Figure 5 Cytotoxicity of the tested samples towards HDF cells line (human skin fibroblasts) expressed as % of cell viability ((A) results for GO; (B) results for GO-2ME vs 2ME; (C) results for RGO: (D) results for RGO-2ME vs 2ME). Data were analyzed with GraphPad Prism Software version 8.0.1 using bidirectional ANOVA with Tukey’s multiple comparison tests; The results for the ANOVA test were: p < 0.0001, n=3.
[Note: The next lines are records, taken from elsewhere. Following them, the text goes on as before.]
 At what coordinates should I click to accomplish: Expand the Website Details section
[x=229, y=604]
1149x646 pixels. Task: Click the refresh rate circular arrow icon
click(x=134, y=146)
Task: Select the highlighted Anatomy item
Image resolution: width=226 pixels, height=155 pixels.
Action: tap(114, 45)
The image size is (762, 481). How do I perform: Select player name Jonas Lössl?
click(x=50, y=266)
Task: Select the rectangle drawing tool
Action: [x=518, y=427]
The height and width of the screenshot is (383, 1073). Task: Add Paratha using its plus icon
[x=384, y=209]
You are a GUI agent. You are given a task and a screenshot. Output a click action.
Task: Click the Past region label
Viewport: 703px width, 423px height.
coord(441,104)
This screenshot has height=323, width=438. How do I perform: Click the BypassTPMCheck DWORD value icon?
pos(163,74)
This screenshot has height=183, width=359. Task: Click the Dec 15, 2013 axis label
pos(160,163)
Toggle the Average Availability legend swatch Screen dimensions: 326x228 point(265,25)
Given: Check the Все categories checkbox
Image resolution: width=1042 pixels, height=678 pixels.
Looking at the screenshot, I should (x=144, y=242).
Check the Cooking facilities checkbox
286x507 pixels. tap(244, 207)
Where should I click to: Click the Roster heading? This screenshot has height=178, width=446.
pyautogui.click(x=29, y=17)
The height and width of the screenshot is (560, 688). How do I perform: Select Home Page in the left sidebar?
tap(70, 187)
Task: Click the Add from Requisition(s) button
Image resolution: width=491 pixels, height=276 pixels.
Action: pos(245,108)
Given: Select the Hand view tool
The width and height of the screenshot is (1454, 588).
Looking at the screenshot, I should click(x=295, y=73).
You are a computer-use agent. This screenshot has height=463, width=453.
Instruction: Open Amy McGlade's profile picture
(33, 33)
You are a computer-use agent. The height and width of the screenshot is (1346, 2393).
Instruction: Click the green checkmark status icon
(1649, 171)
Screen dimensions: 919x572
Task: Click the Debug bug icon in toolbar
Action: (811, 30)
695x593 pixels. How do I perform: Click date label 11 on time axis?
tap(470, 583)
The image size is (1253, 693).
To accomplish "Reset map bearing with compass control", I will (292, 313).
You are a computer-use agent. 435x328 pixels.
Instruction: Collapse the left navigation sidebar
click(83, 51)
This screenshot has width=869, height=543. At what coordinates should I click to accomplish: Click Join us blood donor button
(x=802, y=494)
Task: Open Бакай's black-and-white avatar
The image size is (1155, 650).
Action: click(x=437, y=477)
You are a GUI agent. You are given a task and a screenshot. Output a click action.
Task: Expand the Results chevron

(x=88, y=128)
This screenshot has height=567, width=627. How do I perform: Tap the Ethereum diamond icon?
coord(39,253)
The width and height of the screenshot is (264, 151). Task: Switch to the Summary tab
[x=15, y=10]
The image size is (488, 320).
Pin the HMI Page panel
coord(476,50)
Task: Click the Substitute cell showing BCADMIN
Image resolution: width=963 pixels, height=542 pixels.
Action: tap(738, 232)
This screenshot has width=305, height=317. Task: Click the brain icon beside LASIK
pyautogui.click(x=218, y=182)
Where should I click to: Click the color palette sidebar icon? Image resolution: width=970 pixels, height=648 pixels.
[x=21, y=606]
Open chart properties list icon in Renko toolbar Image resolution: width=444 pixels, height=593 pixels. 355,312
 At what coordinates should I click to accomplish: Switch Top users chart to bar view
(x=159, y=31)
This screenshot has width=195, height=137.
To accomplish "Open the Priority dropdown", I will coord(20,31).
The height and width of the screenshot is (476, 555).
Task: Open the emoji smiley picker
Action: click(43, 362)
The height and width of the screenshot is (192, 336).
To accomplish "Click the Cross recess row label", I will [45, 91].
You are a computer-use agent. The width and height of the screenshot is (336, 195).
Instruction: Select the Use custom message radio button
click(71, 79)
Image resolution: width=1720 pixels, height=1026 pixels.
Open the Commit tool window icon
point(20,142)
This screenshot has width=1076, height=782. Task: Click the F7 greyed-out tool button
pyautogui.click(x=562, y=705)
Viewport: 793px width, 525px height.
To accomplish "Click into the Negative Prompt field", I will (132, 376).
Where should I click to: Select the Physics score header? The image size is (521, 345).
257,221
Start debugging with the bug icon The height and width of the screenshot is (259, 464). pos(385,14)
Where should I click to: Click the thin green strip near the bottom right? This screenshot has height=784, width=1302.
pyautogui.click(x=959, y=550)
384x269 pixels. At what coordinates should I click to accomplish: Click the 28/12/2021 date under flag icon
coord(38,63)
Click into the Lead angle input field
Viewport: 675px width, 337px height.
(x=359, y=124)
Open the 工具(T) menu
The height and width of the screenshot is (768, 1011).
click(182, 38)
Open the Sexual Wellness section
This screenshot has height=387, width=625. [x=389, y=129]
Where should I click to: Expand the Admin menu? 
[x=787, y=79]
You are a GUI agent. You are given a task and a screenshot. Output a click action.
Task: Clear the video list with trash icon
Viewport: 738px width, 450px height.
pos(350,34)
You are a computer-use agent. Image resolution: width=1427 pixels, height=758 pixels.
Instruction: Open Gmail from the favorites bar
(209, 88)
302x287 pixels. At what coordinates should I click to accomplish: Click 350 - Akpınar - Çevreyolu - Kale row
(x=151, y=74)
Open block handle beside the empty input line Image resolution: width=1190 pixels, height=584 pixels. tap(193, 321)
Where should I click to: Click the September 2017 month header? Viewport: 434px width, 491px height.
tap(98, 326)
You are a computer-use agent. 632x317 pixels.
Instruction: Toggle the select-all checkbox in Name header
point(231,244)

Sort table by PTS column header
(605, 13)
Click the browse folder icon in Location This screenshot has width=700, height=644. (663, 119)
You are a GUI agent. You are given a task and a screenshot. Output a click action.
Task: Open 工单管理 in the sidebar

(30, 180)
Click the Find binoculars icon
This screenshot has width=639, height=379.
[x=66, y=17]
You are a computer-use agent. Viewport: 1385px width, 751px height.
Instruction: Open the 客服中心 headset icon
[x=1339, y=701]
It should be particularly emphasised that, irrespective of the dilution, no cytotoxic effect of GO, rGO, or their derivatives was demonstrated on human dermal fibroblasts (Figure 5), indicating the extremely interesting selectivity of the action of GO/ rGO complexes with 2-ME against tumour cells. This creates a rational clinical potential with a significant safety margin for the use of test compounds in the treatment of chronic wounds, especially in ulcerative skin tumours. It is worth noting that the lack of a toxic effect on human skin fibroblasts was demonstrated for the tested graphene derivatives using both DMSO and ethanol as a solvent.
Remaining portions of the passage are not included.